Bryan’s House started in 1988 after a Lydia Allen lost her son, Bryan, to HIV/AIDS; he was less than a year old. Lydia gave her son AIDS because during her first pregnancy was given a blood transfusion with infected blood.

Lydia made it her mission to help children affected or infected with this disease.

I had the fortune to meet and hear the story of an original resident of Bryan’s House. Unfortunately, the organization was a hospice care facility for children dying of the disease. They helped any kids with HIV/AIDS but in the beginning most of the children would die during care.

However, some made it.

I watched as he stood looking at his own portrait and the faces of the children treated during the early years at Bryan’s House. I could see the sadness in his eyes as he realized that out of eight, he was one of two left.
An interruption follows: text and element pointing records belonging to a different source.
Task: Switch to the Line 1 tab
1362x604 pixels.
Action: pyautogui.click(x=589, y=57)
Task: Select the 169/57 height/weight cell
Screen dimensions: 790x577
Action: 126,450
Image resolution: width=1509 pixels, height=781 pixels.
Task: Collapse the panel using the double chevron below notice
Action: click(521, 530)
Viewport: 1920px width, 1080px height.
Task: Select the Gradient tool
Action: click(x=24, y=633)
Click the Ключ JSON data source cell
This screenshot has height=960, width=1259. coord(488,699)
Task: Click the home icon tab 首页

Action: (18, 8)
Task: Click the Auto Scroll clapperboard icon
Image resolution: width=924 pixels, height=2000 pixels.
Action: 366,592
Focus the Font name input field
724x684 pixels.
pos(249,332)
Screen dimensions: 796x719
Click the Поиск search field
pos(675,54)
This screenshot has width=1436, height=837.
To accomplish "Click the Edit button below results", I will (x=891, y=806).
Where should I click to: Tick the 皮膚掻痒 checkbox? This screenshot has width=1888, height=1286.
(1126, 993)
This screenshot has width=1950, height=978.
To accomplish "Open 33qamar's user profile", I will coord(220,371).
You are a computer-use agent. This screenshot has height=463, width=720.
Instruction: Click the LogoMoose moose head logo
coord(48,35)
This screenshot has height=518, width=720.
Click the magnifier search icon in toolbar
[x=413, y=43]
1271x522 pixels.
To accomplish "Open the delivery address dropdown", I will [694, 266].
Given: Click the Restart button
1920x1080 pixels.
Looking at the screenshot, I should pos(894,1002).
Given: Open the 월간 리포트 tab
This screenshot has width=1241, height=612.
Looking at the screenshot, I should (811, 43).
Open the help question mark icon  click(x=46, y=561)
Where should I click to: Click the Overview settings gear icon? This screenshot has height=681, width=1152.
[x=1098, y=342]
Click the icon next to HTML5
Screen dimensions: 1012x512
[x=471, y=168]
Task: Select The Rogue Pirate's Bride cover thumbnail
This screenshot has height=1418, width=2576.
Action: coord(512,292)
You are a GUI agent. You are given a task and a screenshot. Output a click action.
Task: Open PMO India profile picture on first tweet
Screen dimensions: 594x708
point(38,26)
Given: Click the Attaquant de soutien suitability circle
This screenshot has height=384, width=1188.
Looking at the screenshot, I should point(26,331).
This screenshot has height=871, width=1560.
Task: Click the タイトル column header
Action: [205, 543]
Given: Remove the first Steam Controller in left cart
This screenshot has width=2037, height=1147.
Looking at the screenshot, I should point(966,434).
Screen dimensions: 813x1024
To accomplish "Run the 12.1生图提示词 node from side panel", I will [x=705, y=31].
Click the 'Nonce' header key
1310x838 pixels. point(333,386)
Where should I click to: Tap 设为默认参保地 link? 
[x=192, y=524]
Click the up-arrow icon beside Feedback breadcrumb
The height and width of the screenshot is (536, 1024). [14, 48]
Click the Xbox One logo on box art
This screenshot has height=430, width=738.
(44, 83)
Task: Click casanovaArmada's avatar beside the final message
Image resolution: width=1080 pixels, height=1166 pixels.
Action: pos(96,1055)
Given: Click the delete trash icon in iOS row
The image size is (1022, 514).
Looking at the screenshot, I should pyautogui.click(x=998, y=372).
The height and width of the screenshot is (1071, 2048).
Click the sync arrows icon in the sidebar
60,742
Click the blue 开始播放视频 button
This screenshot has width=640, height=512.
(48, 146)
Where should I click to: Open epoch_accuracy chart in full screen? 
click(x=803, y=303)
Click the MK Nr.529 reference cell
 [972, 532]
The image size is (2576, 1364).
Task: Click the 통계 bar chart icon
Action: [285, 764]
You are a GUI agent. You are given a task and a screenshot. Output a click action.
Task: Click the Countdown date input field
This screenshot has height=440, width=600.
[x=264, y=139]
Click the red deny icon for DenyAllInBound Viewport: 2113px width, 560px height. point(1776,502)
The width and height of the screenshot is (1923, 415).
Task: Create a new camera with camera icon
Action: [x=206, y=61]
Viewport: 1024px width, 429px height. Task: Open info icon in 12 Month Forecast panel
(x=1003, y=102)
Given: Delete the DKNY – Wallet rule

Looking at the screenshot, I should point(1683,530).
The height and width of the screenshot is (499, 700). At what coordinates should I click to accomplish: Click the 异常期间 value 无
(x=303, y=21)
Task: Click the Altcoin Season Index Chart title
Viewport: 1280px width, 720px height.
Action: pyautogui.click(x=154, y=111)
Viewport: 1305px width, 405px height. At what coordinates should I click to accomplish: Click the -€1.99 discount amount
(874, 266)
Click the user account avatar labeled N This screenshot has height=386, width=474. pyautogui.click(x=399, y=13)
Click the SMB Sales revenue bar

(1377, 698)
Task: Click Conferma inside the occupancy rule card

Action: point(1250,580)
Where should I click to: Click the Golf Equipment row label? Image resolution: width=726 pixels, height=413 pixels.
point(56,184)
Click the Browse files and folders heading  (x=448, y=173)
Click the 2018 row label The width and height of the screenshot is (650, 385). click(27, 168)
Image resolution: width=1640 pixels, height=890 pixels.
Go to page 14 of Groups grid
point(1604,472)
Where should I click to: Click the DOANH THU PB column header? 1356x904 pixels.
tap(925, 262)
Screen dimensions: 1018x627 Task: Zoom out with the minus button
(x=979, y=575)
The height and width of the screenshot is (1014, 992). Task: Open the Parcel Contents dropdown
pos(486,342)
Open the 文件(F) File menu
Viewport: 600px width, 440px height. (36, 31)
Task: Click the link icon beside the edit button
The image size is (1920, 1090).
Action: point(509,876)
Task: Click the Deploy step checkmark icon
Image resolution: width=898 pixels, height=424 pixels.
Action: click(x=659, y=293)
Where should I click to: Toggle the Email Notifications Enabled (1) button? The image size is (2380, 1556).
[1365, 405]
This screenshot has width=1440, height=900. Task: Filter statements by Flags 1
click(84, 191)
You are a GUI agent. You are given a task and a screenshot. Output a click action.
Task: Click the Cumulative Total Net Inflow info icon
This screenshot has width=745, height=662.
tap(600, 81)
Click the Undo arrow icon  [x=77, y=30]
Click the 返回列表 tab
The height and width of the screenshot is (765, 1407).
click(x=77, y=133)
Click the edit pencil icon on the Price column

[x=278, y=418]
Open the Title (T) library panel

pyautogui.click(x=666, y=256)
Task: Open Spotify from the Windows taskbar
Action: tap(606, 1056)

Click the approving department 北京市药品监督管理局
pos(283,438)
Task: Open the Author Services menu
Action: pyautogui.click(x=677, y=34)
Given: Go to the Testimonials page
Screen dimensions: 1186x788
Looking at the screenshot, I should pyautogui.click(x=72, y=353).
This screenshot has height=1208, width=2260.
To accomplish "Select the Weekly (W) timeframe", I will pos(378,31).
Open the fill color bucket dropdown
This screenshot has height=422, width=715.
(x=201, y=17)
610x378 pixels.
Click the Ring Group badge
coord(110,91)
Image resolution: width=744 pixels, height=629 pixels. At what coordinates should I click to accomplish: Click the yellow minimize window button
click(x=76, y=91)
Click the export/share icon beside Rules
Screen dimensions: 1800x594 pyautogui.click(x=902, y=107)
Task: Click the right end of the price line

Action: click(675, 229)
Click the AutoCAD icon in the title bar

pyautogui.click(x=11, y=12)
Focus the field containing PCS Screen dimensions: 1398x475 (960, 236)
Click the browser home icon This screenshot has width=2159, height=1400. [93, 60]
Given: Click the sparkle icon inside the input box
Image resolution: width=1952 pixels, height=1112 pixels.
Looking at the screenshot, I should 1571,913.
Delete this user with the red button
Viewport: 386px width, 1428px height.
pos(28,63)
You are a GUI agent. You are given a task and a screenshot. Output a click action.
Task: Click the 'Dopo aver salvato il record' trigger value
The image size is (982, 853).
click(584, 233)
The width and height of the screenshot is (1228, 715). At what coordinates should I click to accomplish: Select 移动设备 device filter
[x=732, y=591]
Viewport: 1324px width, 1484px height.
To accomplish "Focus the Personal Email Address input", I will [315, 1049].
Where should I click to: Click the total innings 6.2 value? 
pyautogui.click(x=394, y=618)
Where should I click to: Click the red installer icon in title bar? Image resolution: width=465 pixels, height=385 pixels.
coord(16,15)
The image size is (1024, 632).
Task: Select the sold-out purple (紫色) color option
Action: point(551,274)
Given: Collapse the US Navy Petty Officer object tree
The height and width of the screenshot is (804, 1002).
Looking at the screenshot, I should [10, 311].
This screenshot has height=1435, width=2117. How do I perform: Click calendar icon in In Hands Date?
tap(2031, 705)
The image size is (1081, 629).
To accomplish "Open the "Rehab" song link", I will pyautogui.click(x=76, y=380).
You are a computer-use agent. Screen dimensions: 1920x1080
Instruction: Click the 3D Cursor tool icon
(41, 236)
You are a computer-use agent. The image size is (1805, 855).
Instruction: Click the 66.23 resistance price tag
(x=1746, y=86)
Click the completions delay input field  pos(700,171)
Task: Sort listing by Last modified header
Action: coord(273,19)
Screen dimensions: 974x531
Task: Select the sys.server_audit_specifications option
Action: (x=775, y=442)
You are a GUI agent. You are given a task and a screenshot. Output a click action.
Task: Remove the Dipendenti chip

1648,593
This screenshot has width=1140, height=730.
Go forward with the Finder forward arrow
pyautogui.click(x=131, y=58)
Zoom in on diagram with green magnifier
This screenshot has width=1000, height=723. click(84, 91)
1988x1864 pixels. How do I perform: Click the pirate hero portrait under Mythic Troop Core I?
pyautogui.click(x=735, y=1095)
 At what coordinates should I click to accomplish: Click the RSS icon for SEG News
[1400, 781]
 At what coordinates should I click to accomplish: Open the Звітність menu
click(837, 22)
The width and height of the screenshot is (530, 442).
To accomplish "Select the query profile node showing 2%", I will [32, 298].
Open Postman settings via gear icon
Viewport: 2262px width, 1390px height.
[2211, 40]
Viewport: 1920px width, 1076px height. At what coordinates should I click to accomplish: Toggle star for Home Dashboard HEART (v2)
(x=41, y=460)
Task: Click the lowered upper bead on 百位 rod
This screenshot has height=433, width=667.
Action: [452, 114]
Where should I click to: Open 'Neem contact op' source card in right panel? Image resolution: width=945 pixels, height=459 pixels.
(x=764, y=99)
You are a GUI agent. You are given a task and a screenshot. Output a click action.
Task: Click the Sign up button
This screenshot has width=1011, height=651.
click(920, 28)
He stared at the ground not wanting anyone to notice the tears that were beginning to fill his eyes.

It has been fifteen years since he left Bryan’s House and he knew that was too long.

He began to tell me why he had to come to Bryan’s House, about how he was born a hemophiliac and one transfusion changed his life forever.

It was there I began to feel the knots in my stomach and the lump in my throat.

He talked about the fun he had and shared about how he got his sister in trouble by making a big mess during a balloon fight.

Now he is 28 years old with three children of his own, but here he was back to the boy unaware of what tomorrow would bring.

We walked around the facility and every step became harder and harder. Several of the teachers are the same from when he was living at Bryan’s House and their reunion was something words cannot explain.

As we walked into the classroom, he began to shake from nerves and the tears began to flow from his eyes. His old teacher ran to embrace him and kissed him on the cheek. Asking him questions about his life since leaving back in 1995.